*** Begin section ***

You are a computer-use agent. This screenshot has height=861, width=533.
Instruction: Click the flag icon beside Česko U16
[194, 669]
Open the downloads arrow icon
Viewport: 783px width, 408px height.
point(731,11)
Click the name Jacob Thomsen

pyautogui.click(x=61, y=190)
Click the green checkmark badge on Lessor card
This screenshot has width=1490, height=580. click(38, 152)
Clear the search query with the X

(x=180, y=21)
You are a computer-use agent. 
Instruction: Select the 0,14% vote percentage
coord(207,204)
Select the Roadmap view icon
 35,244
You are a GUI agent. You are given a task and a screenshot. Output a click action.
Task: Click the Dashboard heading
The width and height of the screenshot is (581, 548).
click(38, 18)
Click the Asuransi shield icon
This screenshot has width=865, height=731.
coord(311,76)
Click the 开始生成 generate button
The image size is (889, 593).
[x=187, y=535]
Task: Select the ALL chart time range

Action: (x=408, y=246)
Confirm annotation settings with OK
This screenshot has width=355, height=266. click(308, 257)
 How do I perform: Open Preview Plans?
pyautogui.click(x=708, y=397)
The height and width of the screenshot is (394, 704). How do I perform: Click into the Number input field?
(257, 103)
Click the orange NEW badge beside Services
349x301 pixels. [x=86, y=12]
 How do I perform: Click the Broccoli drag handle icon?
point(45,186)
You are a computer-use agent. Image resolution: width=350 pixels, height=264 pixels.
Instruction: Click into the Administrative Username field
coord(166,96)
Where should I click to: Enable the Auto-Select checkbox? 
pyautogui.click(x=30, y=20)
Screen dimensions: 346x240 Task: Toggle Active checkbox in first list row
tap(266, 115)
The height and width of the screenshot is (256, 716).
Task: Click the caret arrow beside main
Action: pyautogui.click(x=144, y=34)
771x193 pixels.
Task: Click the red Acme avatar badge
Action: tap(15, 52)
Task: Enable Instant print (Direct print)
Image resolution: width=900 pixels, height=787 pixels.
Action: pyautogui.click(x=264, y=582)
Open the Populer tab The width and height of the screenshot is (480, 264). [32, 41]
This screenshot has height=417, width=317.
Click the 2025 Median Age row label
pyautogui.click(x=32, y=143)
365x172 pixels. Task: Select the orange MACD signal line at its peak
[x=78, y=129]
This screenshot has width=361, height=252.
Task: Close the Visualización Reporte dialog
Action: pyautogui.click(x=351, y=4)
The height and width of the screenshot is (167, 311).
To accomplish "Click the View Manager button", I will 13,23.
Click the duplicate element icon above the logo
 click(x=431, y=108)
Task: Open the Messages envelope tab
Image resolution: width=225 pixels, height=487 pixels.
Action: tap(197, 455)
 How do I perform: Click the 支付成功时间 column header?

*** End section ***

- [TASK GOAL]:
After locating the line with "How do I perform: Click the Broccoli" above, return that line and every later line through the one with "This screenshot has height=417, width=317.", word for word and with nothing else.

- [REPLY TO THE TASK]:
 How do I perform: Click the Broccoli drag handle icon?
point(45,186)
You are a computer-use agent. Image resolution: width=350 pixels, height=264 pixels.
Instruction: Click into the Administrative Username field
coord(166,96)
Where should I click to: Enable the Auto-Select checkbox? 
pyautogui.click(x=30, y=20)
Screen dimensions: 346x240 Task: Toggle Active checkbox in first list row
tap(266, 115)
The height and width of the screenshot is (256, 716).
Task: Click the caret arrow beside main
Action: pyautogui.click(x=144, y=34)
771x193 pixels.
Task: Click the red Acme avatar badge
Action: tap(15, 52)
Task: Enable Instant print (Direct print)
Image resolution: width=900 pixels, height=787 pixels.
Action: pyautogui.click(x=264, y=582)
Open the Populer tab The width and height of the screenshot is (480, 264). [32, 41]
This screenshot has height=417, width=317.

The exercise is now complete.